On Tap: The Caledonian 80/- is superb. Named for the beer's former tax rate—eighty shillings, based on alcohol content—this is a smooth amber beauty with a fruity nose and malty flavor. It's also mild in alcohol (4.1 percent).
On the Tee: Edinburgh abounds with golf, but go to the course the brewery favors for its outings, Craigmillar Park (craigmillarpark.co.uk), a 1927 James Braid layout that, naturally, has the 80/- on tap in the bar.

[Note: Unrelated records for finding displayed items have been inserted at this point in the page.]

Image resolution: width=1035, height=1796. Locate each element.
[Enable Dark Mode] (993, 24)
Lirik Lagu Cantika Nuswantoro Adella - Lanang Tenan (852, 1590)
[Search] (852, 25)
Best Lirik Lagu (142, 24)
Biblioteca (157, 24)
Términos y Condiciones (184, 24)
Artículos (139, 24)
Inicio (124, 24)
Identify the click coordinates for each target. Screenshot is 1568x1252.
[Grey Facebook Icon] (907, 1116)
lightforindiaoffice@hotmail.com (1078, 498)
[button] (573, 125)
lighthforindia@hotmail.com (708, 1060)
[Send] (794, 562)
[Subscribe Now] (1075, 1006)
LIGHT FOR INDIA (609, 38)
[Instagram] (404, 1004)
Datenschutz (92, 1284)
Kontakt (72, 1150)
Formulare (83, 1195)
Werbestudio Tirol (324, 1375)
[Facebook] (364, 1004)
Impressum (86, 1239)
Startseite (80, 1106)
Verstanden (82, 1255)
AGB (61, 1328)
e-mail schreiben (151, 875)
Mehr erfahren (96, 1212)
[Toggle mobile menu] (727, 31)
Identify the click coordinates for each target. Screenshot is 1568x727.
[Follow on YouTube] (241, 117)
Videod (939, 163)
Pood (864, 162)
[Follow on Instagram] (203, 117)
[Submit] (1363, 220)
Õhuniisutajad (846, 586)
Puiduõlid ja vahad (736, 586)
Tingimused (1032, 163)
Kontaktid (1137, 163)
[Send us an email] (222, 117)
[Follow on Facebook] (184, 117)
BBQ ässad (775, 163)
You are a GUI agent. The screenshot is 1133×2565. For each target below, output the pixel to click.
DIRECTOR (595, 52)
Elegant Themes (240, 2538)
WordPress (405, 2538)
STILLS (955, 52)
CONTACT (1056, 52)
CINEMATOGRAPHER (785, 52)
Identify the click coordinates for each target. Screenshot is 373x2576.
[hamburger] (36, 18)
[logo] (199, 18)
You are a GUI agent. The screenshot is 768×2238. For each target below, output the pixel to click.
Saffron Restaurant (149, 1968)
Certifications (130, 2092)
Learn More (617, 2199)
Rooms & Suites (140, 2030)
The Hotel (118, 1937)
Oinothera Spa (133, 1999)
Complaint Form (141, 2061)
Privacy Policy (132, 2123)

Perth, Perthshire; 011-44/1738-449-448, inveralmond-brewery.co.uk
The brewery's warehouse setting isn't much to look at from the outside, but Inveralmond is putting some fine ales in the glass. "Our motto is: 'We drink what we can and sell the rest,'" says Ken Duncan, the head brewer. "But we actually take our mission seriously, brewing great beers for a great people, trying to give them a taste of tradition." A visitors lounge may open as early as this summer. In the meantime, Duncan says, "people are welcome to call in and have a look around. We're good for a few pints."
On Tap: Go for the Lia Fail. A dark, traditional Scottish ale (4.7 percent alcohol), this brew is satisfyingly robust. It's fittingly named after the Stone of Destiny—the coronation stone of the Kings of the Scots, taken to England in 1296 and returned seven hundred years later.
On the Tee: Only a traditional course will do, so try King James VI Golf Course, named for the last king of Scotland, who is said to have played golf in these parts. Tee times have to be carefully planned, however, because the parkland course sits on Moncrieffe Island, surrounded by two arms of the tidal River Tay.

Kinlochleven, Argyllshire; 011-44/1855-831-111, atlasbrewery.com

Though seven hours apart, the Atlas and Orkney breweries recently merged into the Highlands & Islands company. Both breweries are quite small—the Orkney facility is run out of a former schoolhouse, while Atlas operates in a Victorian building that was once part of Kinlochleven's aluminum-smelting industry. "Our office is quite pungent at times, but I love the smell of the mash in the morning," says Jane Morrison, the customer manager at Atlas. Visitors, she says, sometimes get a chance to help with a brew cycle, "although you'd probably not want to come on a day they're just washing kegs."
On Tap: Order a round of Three Sisters Scottish Ale. At 4.2 percent alcohol, this is an excellent "session" ale, meaning that unlike more alcoholic beers it can be drunk in a rather large quantity (over conversation, say) for an extended period of time. It's ruby in color, toasty and typically malty.
On the Tee: Little-known Traigh Golf Course (traighgolf.co.uk), a classic seaside nine-holer, is sixty miles away in Arisaig but worth the drive. Named after the Gaelic word for beach (and pronounced "try"), the course offers views of the Inner Hebrides, including the mountains of Skye.

Quoyloo, Orkney; 011-44/1855-831-111, orkneybrewery.co.uk
On Tap: The Skullsplitter is a must. Named for the seventh Viking Earl of Orkney, Thorfinn Hausakluif, or Skullsplitter, who ruled in the mid-900s, this assertive ale is aptly named—it carries an alcohol content of 8.5 percent.
On the Tee: The stark beauty of the Orkney Islands lends itself to spectacularly scenic golf. Play either the Kirkwall or the Stromness course (golforkney.co.uk) and breathe in a lungful of the pure coastal air.